Content starts

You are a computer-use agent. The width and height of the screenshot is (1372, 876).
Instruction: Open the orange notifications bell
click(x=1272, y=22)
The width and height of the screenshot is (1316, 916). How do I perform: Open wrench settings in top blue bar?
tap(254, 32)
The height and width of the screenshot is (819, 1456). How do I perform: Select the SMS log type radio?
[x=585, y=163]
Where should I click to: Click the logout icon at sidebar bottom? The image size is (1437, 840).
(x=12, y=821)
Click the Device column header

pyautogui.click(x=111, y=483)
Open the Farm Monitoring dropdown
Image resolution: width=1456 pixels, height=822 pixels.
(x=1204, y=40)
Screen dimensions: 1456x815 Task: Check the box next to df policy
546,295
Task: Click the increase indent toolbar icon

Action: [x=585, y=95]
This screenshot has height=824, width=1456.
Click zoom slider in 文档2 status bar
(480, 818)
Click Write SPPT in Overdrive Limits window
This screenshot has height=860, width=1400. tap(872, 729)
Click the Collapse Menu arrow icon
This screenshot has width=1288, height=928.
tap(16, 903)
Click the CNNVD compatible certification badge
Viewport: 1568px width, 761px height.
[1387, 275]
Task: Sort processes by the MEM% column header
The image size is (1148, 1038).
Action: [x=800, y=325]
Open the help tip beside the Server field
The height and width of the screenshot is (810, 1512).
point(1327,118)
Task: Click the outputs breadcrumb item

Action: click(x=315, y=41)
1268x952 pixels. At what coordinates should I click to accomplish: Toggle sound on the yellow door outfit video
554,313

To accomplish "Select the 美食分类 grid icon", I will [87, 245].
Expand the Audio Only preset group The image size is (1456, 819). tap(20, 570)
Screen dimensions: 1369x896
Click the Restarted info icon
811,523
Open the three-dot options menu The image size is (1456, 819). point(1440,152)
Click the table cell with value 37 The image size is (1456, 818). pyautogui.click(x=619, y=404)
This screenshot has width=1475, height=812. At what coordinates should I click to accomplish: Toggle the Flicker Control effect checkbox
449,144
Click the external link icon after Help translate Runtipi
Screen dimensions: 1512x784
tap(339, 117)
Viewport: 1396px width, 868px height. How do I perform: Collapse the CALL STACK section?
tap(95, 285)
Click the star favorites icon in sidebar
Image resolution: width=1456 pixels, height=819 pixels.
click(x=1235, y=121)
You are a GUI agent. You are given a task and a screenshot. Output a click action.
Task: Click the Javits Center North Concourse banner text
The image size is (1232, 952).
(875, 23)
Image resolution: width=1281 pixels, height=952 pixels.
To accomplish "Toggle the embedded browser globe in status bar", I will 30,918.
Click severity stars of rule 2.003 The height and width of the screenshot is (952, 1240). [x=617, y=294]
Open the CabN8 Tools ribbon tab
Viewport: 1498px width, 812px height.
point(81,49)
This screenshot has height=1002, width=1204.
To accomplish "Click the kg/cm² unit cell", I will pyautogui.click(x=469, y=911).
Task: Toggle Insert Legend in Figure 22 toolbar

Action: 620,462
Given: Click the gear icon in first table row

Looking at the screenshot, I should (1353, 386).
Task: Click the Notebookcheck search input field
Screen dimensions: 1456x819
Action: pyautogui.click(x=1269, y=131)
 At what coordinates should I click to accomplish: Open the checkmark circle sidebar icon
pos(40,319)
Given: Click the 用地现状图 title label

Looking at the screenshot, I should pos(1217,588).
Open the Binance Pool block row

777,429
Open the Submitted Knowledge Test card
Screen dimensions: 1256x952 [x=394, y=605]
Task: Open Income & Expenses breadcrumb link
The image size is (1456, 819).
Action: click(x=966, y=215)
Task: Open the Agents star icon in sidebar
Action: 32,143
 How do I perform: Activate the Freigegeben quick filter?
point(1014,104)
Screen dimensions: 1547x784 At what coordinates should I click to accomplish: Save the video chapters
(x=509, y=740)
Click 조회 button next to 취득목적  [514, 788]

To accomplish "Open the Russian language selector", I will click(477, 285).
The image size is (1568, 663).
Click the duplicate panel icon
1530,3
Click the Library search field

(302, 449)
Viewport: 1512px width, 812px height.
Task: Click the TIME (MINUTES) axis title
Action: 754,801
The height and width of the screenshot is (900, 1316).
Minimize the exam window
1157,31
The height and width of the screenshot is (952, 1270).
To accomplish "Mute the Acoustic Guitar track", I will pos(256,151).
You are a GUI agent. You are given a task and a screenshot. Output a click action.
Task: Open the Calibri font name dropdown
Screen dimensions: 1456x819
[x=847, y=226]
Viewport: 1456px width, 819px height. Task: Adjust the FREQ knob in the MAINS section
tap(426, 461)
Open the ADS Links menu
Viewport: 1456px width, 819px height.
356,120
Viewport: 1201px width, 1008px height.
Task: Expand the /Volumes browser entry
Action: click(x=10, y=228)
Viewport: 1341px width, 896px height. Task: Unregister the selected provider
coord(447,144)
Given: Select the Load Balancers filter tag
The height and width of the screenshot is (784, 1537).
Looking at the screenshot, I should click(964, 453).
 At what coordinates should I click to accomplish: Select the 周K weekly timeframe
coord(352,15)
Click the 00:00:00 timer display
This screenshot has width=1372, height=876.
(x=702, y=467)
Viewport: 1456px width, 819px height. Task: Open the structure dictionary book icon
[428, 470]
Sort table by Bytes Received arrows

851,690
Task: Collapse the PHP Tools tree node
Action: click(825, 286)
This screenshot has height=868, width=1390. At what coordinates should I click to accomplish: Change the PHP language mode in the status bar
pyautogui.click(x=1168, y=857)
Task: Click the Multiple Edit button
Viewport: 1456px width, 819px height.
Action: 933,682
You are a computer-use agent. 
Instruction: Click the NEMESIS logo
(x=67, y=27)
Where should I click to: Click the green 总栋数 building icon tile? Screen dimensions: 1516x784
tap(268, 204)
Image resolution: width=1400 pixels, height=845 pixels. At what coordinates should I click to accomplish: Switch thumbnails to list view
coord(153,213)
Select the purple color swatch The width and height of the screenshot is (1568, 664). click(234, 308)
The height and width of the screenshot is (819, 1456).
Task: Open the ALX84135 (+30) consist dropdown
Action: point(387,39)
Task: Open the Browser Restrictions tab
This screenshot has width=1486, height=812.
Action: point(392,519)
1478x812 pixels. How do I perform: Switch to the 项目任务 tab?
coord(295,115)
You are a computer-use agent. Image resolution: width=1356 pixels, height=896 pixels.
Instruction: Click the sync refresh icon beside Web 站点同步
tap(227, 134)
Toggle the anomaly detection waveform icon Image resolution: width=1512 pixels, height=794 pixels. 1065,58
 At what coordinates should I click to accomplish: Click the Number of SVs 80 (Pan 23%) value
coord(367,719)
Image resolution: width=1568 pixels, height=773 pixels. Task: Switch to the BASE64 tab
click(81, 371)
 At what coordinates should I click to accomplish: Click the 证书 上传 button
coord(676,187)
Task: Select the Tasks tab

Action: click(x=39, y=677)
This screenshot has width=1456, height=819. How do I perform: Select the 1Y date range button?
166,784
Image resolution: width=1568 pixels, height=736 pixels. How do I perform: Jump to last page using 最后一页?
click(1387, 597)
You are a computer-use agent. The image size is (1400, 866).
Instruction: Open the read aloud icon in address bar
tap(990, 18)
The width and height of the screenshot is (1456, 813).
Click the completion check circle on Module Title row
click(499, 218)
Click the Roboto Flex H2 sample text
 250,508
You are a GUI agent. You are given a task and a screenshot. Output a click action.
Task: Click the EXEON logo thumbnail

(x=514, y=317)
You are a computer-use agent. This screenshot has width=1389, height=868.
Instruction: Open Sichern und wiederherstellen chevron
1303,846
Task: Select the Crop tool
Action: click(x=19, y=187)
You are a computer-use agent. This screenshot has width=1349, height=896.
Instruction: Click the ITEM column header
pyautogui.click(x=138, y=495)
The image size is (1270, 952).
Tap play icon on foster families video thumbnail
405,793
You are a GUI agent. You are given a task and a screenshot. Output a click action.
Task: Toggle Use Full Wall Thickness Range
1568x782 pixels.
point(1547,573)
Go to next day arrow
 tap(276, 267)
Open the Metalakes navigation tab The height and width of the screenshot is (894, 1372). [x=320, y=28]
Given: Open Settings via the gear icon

Content ends

§ Task requirements
Say how many lines in the records contain the string "computer", and say nothing else.

§ Output of the task
6